CTC means Cost-to-Company.
CTC is the pay package of an employee. It is basically the total salary, which an organization is paying to workers in a year. It is not the definite amount; but it is all the amenities which a worker gets during the working period. In simple terms, CTC is the total amount one would cost an owner, which may include provident fund, medical aid contributions, etc.
People new to the job market can find this quite deceptive and be surprised to find out that their net salary is significantly less than the initial package (remuneration) advertised. However, in short, it is the way for the employer to state that this is the only amount available in the budget for the worker and all related profit. In the organization, some deductions are compulsory. The organizations share their own right to choose the final package.
The compulsory deductions may include salary pension, unemployment insurance and of course, you have to pay taxes. In some companies, the travel allowance is compulsory; while optional deductions may include medical aid allowance. Many of the deductions are sometimes not paid completely by the organization. Thus, the owner of the company has to set out a budget for employing a new person. This allows the company to adequately plan the payroll financial plan without surprise costs. In other cases, taxation is between the employee and the country's tax institution, such as SARS (South African Revenue Service). Employers only deduct the tax (PAYE - Pay As You Earn) and pay it to the government's tax institute on your behalf.

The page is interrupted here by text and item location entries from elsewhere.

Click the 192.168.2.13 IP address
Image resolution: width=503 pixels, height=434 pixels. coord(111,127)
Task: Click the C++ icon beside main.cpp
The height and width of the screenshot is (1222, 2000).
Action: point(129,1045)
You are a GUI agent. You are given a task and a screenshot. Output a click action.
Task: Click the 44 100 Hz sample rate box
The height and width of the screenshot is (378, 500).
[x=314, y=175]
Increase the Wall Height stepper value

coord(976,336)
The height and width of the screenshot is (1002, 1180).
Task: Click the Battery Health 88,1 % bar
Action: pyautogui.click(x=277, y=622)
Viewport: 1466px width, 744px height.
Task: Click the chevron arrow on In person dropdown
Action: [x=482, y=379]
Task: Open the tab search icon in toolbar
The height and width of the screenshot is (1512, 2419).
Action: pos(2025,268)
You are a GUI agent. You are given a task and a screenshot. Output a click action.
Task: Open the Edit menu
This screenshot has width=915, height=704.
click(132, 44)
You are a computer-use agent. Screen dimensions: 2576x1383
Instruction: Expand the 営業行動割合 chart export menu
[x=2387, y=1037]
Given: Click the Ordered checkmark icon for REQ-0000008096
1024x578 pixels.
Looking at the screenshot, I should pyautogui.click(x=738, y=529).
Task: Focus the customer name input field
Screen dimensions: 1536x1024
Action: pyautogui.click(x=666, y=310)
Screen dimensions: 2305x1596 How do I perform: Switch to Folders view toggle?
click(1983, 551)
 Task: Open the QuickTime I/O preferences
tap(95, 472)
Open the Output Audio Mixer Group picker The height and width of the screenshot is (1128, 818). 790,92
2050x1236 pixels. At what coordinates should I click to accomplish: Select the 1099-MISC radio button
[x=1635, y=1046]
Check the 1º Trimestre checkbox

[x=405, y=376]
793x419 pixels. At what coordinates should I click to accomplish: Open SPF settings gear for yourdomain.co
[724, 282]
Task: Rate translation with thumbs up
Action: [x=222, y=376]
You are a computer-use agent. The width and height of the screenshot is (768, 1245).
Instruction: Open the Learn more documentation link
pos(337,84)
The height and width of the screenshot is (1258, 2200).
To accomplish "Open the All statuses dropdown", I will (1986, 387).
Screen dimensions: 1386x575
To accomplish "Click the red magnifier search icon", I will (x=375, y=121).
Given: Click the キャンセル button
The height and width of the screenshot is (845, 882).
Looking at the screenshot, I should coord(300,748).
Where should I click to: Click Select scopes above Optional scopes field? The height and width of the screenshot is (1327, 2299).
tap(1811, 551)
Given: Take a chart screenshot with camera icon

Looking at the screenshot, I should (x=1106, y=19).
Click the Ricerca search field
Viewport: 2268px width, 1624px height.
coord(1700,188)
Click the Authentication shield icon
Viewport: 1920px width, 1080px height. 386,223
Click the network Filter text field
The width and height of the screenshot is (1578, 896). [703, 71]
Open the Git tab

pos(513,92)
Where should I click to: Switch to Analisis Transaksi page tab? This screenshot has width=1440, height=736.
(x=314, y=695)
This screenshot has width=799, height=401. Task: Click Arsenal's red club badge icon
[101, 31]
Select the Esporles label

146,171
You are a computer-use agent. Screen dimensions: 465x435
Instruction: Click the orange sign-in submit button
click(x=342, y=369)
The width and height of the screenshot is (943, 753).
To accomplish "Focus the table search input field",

The following income would usually not be part of a cost-to-company remuneration:
- Production bonuses
- Restraint of trade payments
- Subsistence allowances
- Any attendance bonuses
- Long service awards
CTC = Gross Salary + Other Benefits
CTC = Net Salary + Deductions + Other Benefits
Essentially, the take-home salary (net salary) is quite less than the CTC offered to an employee. At times, the net salary may amount to be 35% to 50% of the CTC.